[Items listed in a dataset]
◆ ◆ ◆

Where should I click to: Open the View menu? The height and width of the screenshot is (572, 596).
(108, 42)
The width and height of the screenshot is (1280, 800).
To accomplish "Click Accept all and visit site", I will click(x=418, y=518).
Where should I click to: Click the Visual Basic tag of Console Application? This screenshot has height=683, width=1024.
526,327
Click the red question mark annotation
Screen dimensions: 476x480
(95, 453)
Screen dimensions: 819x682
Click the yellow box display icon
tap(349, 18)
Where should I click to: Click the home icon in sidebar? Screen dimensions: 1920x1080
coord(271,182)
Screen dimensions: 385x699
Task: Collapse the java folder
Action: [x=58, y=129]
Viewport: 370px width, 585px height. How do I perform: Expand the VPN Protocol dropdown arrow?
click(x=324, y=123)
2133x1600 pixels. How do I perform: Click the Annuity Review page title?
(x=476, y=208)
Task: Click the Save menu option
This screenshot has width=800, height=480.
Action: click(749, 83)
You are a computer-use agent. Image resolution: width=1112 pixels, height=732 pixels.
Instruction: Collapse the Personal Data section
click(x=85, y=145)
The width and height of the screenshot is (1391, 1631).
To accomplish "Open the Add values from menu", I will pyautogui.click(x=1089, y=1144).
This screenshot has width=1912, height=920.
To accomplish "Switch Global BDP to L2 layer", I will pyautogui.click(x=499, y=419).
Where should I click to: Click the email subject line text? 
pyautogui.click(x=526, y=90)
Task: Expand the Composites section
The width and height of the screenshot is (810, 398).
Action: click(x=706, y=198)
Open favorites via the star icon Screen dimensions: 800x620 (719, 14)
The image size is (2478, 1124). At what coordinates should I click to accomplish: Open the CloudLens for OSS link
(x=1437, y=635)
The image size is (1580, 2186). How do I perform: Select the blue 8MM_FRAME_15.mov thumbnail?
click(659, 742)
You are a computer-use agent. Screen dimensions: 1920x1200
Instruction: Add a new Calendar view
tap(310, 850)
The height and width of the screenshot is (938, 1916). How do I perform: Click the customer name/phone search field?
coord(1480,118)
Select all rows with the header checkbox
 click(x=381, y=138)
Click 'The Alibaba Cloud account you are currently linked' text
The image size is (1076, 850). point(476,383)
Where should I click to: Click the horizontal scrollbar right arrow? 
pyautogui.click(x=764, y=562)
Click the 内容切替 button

◆ ◆ ◆

Brief: Lay out the part that opens with the line containing "2133x1600 pixels. How" and closes with the line containing "Action: click(x=706, y=198)" as a two-column CSV with the headers request and answer. Give one line per row, with its text and its answer each in a quoted field and line breaks turned into spaces.

Exercise solution:
request,answer
"2133x1600 pixels. How do I perform: Click the Annuity Review page title?","(x=476, y=208)"
"Task: Click the Save menu option This screenshot has width=800, height=480.","Action: click(749, 83)"
"You are a computer-use agent. Image resolution: width=1112 pixels, height=732 pixels. Instruction: Collapse the Personal Data section","click(x=85, y=145)"
"The width and height of the screenshot is (1391, 1631). To accomplish ""Open the Add values from menu"",","I will pyautogui.click(x=1089, y=1144)."
"This screenshot has width=1912, height=920. To accomplish ""Switch Global BDP to L2 layer"",","I will pyautogui.click(x=499, y=419)."
"Where should I click to: Click the email subject line text?","pyautogui.click(x=526, y=90)"
"Task: Expand the Composites section The width and height of the screenshot is (810, 398).","Action: click(x=706, y=198)"